**What to produce:**
Search the records for "computer". Report every line where it occurs.

== Exercise input

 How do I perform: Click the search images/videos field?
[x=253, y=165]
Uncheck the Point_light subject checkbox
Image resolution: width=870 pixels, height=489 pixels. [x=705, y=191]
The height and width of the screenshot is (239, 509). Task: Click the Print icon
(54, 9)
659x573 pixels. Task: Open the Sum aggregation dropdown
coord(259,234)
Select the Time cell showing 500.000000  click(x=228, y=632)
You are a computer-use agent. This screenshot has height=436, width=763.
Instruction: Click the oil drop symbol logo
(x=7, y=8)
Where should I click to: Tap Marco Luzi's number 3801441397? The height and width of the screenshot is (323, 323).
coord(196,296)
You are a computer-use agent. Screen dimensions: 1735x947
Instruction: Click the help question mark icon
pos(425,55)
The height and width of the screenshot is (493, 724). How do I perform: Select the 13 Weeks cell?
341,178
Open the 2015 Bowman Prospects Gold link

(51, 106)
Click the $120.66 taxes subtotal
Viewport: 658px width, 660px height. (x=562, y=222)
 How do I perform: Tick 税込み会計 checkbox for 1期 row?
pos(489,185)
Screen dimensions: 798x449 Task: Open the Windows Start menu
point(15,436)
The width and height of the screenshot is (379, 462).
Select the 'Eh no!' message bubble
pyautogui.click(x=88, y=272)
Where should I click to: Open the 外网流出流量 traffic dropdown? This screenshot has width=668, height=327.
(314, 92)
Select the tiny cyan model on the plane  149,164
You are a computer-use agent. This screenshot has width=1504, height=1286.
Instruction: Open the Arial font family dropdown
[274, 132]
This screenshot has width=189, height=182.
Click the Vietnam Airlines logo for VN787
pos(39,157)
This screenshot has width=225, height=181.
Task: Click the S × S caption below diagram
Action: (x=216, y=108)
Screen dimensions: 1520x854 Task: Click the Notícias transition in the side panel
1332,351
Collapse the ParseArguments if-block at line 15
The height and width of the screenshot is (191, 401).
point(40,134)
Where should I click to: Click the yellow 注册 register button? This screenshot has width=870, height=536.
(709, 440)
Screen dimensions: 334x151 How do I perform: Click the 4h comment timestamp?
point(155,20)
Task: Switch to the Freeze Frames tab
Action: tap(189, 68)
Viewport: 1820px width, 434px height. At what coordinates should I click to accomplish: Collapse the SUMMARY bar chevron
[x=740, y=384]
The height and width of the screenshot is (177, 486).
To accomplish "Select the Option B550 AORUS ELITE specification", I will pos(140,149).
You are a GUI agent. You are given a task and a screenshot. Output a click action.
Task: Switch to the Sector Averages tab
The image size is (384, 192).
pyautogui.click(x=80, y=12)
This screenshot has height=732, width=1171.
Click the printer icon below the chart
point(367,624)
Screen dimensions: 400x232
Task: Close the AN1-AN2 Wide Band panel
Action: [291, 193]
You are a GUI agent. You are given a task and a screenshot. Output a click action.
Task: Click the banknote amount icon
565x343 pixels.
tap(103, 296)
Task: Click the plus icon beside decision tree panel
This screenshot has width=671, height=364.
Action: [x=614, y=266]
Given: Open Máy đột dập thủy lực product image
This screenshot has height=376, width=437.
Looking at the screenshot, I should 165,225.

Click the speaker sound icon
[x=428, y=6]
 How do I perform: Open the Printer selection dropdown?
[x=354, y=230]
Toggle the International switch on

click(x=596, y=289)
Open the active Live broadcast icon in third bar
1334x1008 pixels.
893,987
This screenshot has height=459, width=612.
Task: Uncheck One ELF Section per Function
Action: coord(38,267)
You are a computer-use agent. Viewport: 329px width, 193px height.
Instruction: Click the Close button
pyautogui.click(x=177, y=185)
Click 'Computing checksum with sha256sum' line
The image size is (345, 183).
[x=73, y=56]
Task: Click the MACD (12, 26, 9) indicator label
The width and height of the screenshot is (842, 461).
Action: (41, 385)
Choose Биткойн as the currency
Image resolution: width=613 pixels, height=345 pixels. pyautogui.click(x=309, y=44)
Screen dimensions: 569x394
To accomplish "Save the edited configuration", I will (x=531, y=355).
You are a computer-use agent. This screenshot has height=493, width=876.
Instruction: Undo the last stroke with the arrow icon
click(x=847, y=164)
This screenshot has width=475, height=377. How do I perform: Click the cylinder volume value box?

====

**Exercise output:**
You are a computer-use agent. This screenshot has height=436, width=763.
You are a computer-use agent. Screen dimensions: 1735x947
You are a computer-use agent. This screenshot has width=1504, height=1286.
You are a computer-use agent. Viewport: 329px width, 193px height.
You are a computer-use agent. This screenshot has height=493, width=876.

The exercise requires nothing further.